Start of Material shown
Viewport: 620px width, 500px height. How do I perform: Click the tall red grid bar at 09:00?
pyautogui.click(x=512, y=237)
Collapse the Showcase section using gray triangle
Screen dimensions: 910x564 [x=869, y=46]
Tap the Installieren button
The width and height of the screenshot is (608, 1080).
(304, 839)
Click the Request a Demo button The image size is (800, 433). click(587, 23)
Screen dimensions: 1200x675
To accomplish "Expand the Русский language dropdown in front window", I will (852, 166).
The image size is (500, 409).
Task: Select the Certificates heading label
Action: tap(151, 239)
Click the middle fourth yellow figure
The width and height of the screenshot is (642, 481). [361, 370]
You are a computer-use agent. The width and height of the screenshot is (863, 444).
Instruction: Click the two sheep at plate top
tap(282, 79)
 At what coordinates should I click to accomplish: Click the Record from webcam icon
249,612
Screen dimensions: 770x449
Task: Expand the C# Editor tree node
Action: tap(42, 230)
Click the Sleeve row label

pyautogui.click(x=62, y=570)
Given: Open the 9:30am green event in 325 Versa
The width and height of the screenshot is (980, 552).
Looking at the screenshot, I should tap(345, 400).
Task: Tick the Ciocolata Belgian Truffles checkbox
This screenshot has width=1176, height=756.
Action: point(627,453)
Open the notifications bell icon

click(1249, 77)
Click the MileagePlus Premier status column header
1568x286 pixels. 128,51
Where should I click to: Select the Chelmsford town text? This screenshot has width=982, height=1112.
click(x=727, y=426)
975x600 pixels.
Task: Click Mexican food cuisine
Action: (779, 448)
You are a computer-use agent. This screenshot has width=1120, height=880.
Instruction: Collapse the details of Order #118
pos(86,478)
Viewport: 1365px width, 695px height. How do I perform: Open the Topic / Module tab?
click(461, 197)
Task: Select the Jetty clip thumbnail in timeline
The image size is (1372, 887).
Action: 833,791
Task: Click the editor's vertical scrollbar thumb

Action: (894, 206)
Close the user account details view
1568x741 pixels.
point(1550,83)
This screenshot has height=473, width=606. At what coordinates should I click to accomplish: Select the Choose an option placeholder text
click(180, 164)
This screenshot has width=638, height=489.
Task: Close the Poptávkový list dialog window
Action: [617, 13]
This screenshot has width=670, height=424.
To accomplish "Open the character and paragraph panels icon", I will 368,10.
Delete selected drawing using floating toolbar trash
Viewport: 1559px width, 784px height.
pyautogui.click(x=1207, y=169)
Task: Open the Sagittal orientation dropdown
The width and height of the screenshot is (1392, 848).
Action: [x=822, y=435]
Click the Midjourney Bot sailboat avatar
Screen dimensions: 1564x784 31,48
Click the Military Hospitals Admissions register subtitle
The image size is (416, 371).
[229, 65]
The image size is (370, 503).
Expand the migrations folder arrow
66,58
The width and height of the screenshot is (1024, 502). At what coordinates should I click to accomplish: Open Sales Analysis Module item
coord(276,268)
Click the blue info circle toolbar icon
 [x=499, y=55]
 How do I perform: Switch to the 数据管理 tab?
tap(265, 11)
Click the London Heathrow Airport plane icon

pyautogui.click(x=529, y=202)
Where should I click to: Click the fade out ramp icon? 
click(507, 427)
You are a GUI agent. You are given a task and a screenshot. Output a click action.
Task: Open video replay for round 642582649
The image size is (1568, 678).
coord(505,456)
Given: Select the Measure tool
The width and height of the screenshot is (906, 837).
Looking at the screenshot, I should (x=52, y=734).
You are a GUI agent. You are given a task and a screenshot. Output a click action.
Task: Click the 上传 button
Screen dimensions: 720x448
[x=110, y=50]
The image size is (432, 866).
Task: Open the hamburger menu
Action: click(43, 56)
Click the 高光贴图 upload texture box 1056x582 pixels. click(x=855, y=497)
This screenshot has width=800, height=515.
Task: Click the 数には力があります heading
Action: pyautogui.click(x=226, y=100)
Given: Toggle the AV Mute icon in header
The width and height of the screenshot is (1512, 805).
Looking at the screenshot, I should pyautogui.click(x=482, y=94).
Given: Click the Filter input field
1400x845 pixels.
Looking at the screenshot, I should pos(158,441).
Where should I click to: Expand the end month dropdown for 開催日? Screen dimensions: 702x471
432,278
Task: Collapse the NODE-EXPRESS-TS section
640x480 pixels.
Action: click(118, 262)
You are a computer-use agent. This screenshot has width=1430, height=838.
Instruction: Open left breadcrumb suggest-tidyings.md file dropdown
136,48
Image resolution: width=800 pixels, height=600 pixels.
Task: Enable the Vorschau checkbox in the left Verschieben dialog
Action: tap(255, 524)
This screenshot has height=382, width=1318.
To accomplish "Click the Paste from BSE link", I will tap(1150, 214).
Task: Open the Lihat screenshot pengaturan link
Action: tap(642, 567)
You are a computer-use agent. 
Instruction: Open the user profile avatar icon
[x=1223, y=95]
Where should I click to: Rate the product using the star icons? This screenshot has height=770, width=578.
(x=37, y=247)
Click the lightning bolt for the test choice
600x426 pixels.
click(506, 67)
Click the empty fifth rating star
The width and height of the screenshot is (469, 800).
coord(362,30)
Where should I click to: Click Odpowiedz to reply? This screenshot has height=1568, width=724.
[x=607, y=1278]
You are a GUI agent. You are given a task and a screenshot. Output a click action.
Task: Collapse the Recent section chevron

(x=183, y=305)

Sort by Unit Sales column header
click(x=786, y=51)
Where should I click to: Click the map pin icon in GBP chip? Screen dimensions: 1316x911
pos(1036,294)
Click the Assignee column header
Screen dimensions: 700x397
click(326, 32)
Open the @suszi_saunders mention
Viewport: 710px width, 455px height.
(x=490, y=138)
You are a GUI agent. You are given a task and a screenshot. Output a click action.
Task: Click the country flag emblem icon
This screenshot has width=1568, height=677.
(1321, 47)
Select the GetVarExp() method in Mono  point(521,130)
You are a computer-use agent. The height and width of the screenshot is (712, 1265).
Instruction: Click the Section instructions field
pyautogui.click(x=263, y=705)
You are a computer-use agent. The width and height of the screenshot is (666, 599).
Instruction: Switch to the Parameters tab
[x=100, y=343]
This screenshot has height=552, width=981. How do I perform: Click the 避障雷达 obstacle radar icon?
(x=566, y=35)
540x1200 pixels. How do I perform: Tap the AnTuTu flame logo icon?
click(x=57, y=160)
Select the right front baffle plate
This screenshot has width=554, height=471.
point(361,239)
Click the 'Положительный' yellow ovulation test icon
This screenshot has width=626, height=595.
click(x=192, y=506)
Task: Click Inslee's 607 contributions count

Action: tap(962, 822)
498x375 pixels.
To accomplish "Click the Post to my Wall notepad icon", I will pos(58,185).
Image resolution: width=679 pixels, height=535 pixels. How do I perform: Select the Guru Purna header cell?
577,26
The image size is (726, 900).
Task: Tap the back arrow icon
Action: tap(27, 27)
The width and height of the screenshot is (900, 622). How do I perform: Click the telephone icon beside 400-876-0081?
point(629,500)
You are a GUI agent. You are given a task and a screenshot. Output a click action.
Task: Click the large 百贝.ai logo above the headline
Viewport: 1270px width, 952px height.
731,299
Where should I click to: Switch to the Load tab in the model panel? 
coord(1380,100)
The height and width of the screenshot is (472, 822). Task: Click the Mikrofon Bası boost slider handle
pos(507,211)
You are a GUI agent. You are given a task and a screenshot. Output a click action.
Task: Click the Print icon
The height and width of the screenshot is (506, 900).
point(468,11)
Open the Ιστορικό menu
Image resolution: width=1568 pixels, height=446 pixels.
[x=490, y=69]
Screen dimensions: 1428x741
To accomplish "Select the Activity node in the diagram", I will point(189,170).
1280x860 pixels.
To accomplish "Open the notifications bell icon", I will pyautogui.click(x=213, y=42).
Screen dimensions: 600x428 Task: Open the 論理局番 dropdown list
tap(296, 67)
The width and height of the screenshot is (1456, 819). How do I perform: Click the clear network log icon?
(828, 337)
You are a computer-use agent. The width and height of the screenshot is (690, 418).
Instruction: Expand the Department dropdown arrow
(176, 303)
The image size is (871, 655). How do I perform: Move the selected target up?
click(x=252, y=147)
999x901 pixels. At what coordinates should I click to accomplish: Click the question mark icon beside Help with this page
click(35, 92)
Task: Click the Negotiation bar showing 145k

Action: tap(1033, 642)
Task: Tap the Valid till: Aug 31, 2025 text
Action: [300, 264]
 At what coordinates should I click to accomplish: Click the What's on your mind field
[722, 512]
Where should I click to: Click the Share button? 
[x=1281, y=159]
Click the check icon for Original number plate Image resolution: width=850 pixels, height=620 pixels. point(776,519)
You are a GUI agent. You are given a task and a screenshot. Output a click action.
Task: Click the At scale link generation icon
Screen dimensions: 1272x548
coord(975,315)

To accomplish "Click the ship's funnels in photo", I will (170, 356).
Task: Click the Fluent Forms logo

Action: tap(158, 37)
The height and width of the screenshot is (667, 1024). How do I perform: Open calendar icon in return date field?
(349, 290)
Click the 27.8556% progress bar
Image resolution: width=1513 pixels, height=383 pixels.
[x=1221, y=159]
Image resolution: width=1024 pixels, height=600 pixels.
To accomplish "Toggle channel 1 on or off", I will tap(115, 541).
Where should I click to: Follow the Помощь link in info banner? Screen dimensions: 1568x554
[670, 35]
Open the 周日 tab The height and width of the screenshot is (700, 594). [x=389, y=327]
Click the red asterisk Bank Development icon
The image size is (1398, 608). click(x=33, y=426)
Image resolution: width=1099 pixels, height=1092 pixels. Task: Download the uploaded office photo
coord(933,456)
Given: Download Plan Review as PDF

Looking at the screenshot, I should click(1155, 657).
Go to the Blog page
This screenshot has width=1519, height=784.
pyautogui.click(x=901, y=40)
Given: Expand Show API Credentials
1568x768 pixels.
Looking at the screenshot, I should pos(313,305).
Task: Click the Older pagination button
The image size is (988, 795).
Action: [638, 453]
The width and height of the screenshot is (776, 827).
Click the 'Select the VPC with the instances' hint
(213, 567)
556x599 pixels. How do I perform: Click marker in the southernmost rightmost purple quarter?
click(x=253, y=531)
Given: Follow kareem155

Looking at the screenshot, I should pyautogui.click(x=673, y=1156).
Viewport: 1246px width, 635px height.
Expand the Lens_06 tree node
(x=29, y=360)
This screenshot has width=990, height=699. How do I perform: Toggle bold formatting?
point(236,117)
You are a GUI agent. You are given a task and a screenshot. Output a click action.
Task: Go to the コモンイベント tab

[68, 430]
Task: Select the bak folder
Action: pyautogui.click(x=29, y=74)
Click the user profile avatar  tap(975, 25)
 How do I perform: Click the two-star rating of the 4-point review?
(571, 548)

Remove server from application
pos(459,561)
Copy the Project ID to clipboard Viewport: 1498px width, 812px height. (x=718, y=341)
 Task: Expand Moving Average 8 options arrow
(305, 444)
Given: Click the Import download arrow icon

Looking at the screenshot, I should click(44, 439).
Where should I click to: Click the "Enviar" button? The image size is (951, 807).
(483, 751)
End of Material shown
§ Task details: In the entries above, find each line with "computer" and list it.

§ Result below:
You are a computer-use agent. The width and height of the screenshot is (863, 444).
You are a computer-use agent. This screenshot has width=1120, height=880.
You are a computer-use agent. This screenshot has width=1430, height=838.
You are a computer-use agent. 
You are a computer-use agent. The height and width of the screenshot is (712, 1265).
You are a computer-use agent. The width and height of the screenshot is (666, 599).
You are a computer-use agent. The width and height of the screenshot is (690, 418).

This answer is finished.